Every girl needs a pink toolbox.  It's a cute little pink box that you reach into whenever you need inspiration, guidance, and tools that help you achieve any of your life goals.  I've already lost 45 pounds and since I am now embarking on a journey to lose 30 more, I decided to look inside my pink toolbox today and dig out what I consider to be the top 10 tools for weight loss and share them with you!   Swimsuit season is just around the corner and I thought it would be fun to actually wear a bikini this year!  Over the next several weeks I'll be expanding on each of these tools individually to help keep us all motivated.  After all, we're in this together.  So enjoy the top 10 and stay posted! 

Until next time… Love, Hugs, and Pink Lipstick Kisses!

1.      Find your Inner Vixen! 

Close your eyes and imagine the woman that you want to be.  That woman lives deep inside of you.  Love her, be gentle with her, and compliment her every day.  Soon everyone else will see her too.

2.      Size (and frequency) Matters!

Eating 5-6 small meals daily will help increase your metabolism.   Keep portions of lean protein, fruits, veggies, and whole grains to the size of your fist or palm of your hand. 

3.      Wet your Luscious Lips.

Keeping the body hydrated helps in eliminating toxins and also helps prevent you from eating when you're not really hungry. Drink 8-10 tall glasses of water daily.

4.      Get your Beauty Rest!

Studies have proven that not enough sleep can cause weight gain.  Shoot for 7-8 hours of uninterrupted sleep nightly.  Take a catnap when you need it.
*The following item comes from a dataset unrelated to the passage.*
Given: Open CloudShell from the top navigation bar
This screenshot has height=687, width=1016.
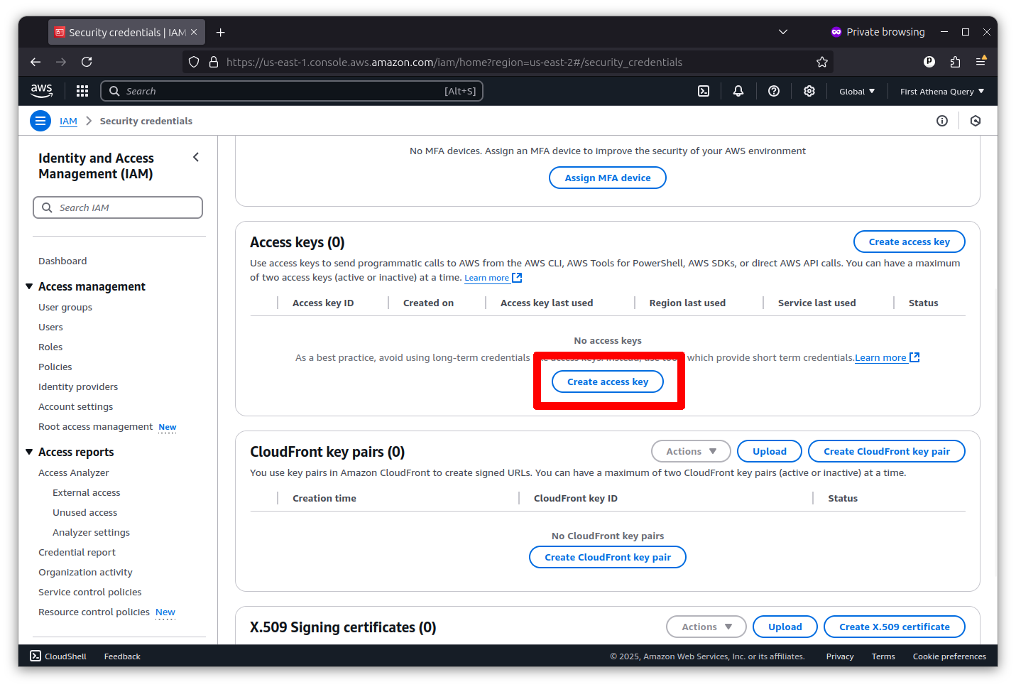Looking at the screenshot, I should (x=704, y=91).
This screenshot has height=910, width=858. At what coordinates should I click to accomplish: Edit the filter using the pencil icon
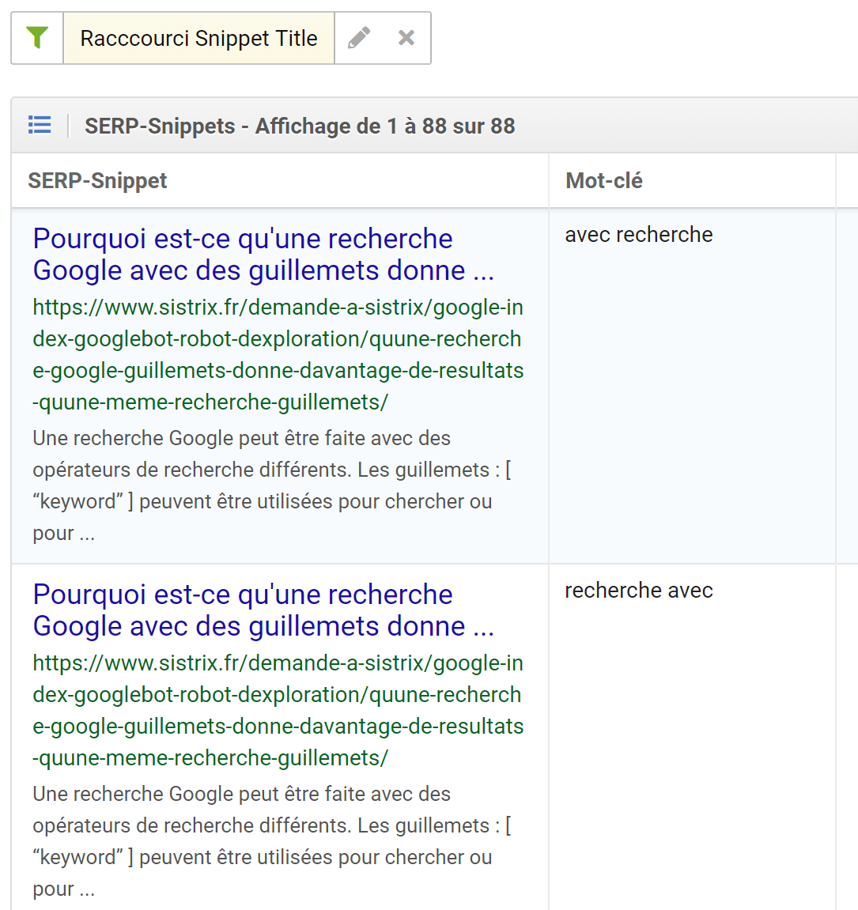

5.      Use your Woman's Intuition.

When you start to reach for junk food, use your intuition and become aware of yourreasonsyou're making unhealthy choices.  By recognizing why you're doing it, you will be more likely to stop and change your choice.

6.      Play Dress-up!

When you dress to impress it will make you feel more confident.  When you feel more confident, you act more confident.  When you act more confident you will become confident!

7.      Shake your Bootie and Dance!

Make exercise fun.  It's good for the body and soul. Dance every day.  Play a dancing video game with your kid.  Go biking with a friend.  Take your dog for a walk.  When you make it fun it's not a chore.

8.      Be Strong!

Schedule 2 times per week to do some sort of resistance or strength training.  It helps burn fat during the times that you're not exercising.  It also helps prevent bone loss later in life.

9.      Be Breathtaking! 

Take 3 deep breaths every time you find yourself stressed. Breathing, meditation and yoga all focus on the breath. When practiced on a regular basis you will reduce the stress that causes weight gain.

10.   Satisfy yourself.

Women are born caretakers and tend to put everyone else's needs before their own.  By taking care of your own emotional and physical needs first, you will become a happier and healthier woman.  In the words of a wise flight attendant, "If the oxygen mask falls down, put your own mask on first so you can better assist those around you."